>> begin Selected excerpt

From: Dev Jain <dev.jain@arm.com>
To: akpm@linux-foundation.org
Cc: ryan.roberts@arm.com, david@redhat.com, willy@infradead.org,
linux-mm@kvack.org, linux-kernel@vger.kernel.org,
catalin.marinas@arm.com, will@kernel.org,
Liam.Howlett@oracle.com, lorenzo.stoakes@oracle.com,
vbabka@suse.cz, jannh@google.com, anshuman.khandual@arm.com,
peterx@redhat.com, joey.gouly@arm.com, ioworker0@gmail.com,
baohua@kernel.org, kevin.brodsky@arm.com,
quic_zhenhuah@quicinc.com, christophe.leroy@csgroup.eu,
yangyicong@hisilicon.com, linux-arm-kernel@lists.infradead.org,
namit@vmware.com, hughd@google.com, yang@os.amperecomputing.com,
ziy@nvidia.com, Dev Jain <dev.jain@arm.com>
Subject: [PATCH v2 7/7] mm: Optimize mprotect() through PTE-batching
Date: Tue, 29 Apr 2025 10:53:36 +0530 [thread overview]
Message-ID: <20250429052336.18912-8-dev.jain@arm.com> (raw)
In-Reply-To: <20250429052336.18912-1-dev.jain@arm.com>
The common pte_present case does not require the folio. Elide the overhead of
vm_normal_folio() for the small folio case, by making an approximation:
for arm64, pte_batch_hint() is conclusive. For other arches, if the pfns
pointed to by the current and the next PTE are contiguous, check whether
a large folio is actually mapped, and only then make the batch optimization.
Reuse the folio from prot_numa case if possible. Since modify_prot_start_ptes()
gathers access/dirty bits, it lets us batch around pte_needs_flush()
(for parisc, the definition includes the access bit).

>> end Selected excerpt
>> begin Recorded information

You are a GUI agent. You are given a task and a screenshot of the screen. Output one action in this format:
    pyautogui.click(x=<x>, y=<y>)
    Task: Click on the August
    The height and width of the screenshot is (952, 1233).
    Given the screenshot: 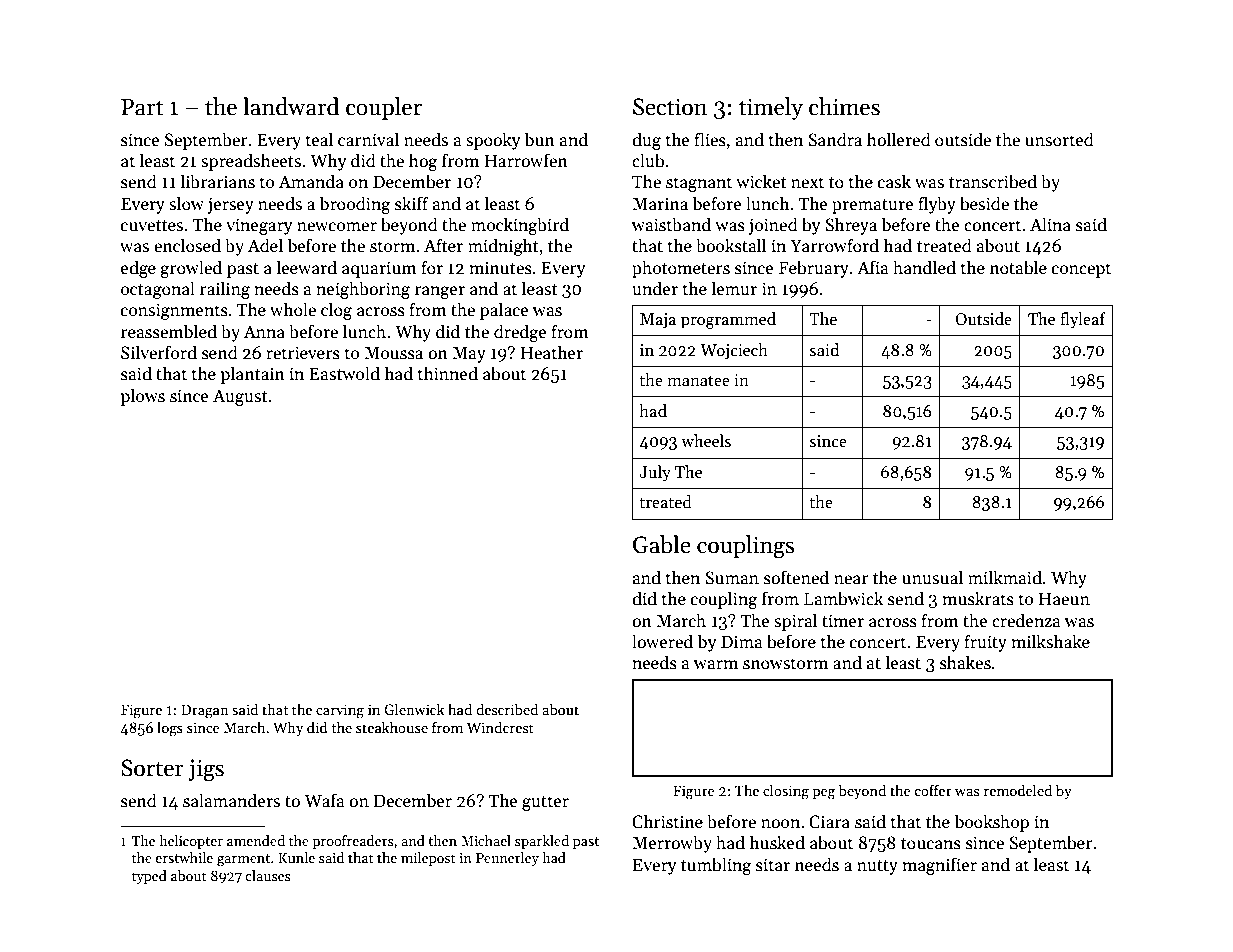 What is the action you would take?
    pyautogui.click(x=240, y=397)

>> end Recorded information
>> begin Recorded information

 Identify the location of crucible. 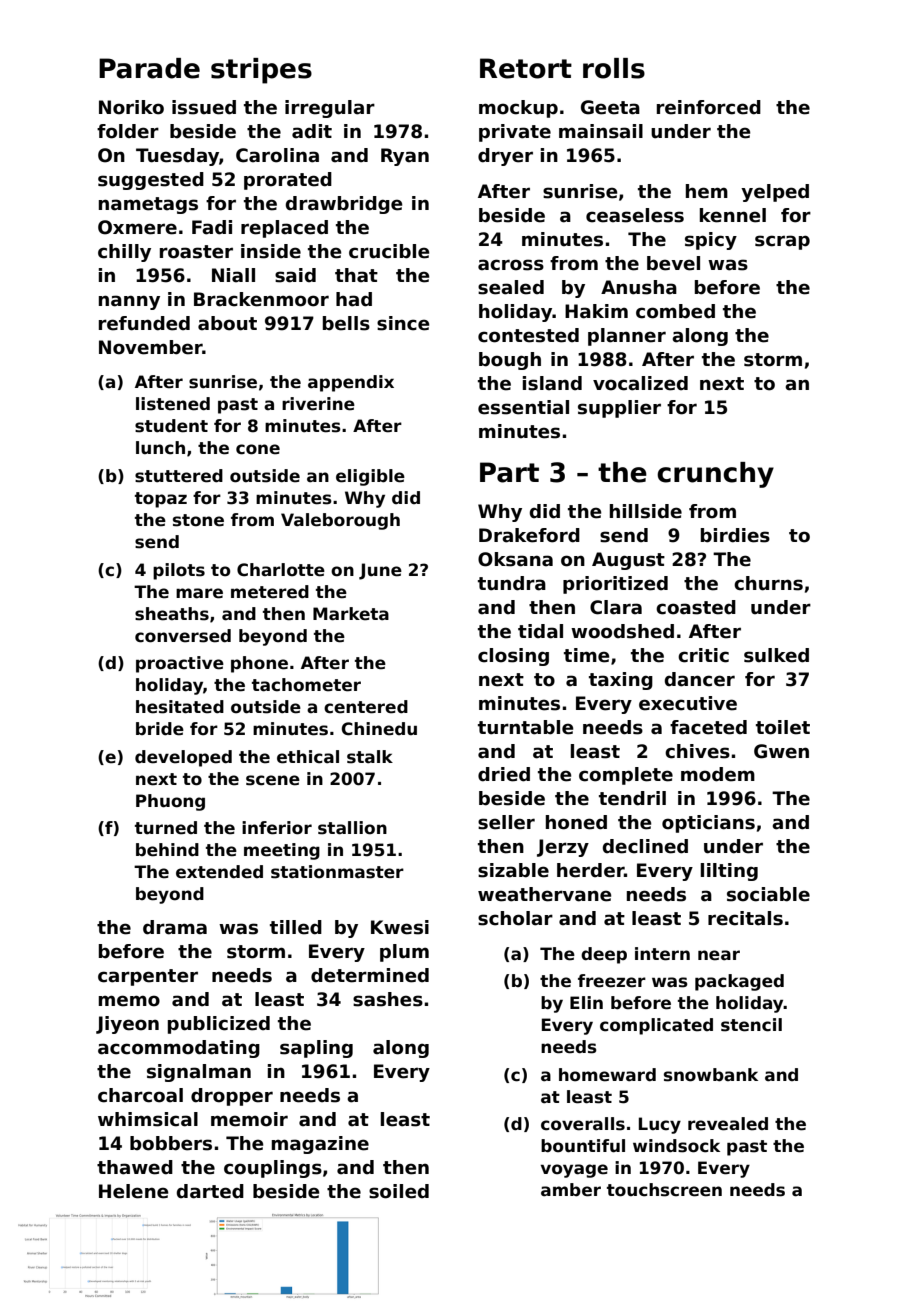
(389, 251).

>> end Recorded information

> Instructions for the task
Resume the mprotect() PTE-batching patch description, picking up after its last sentence and not drawing on the entries.

> Result of this task
Signed-off-by: Dev Jain <dev.jain@arm.com>
---
mm/mprotect.c | 49 +++++++++++++++++++++++++++++++++++--------------
1 file changed, 35 insertions(+), 14 deletions(-)
diff --git a/mm/mprotect.c b/mm/mprotect.c
index baff009fc981..f8382806611f 100644
--- a/mm/mprotect.c
+++ b/mm/mprotect.c
@@ -129,7 +129,7 @@ static bool prot_numa_skip(struct vm_area_struct *vma, struct folio *folio,
return false;
}
-static bool prot_numa_avoid_fault(struct vm_area_struct *vma,
+static struct folio *prot_numa_avoid_fault(struct vm_area_struct *vma,
unsigned long addr, pte_t *pte, pte_t oldpte, int target_node,
int max_nr, int *nr)
{
@@ -139,25 +139,37 @@ static bool prot_numa_avoid_fault(struct vm_area_struct *vma,
/* Avoid TLB flush if possible */
if (pte_protnone(oldpte))
- return true;
+ return NULL;
folio = vm_normal_folio(vma, addr, oldpte);
if (!folio)
- return true;
+ return NULL;
ret = prot_numa_skip(vma, folio, target_node);
if (ret) {
if (folio_test_large(folio) && max_nr != 1)
*nr = folio_pte_batch(folio, addr, pte, oldpte,
max_nr, flags, NULL, NULL, NULL);
- return ret;
+ return NULL;
}
if (folio_use_access_time(folio))
folio_xchg_access_time(folio,
jiffies_to_msecs(jiffies));
- return false;
+ return folio;
}
+static bool maybe_contiguous_pte_pfns(pte_t *ptep, pte_t pte)
+{
+ pte_t *next_ptep, next_pte;
+
+ if (pte_batch_hint(ptep, pte) != 1)
+ return true;
+
+ next_ptep = ptep + 1;
+ next_pte = ptep_get(next_ptep);
+
+ return unlikely(pte_pfn(next_pte) - pte_pfn(pte) == PAGE_SIZE);
+}
static long change_pte_range(struct mmu_gather *tlb,
struct vm_area_struct *vma, pmd_t *pmd, unsigned long addr,
unsigned long end, pgprot_t newprot, unsigned long cp_flags)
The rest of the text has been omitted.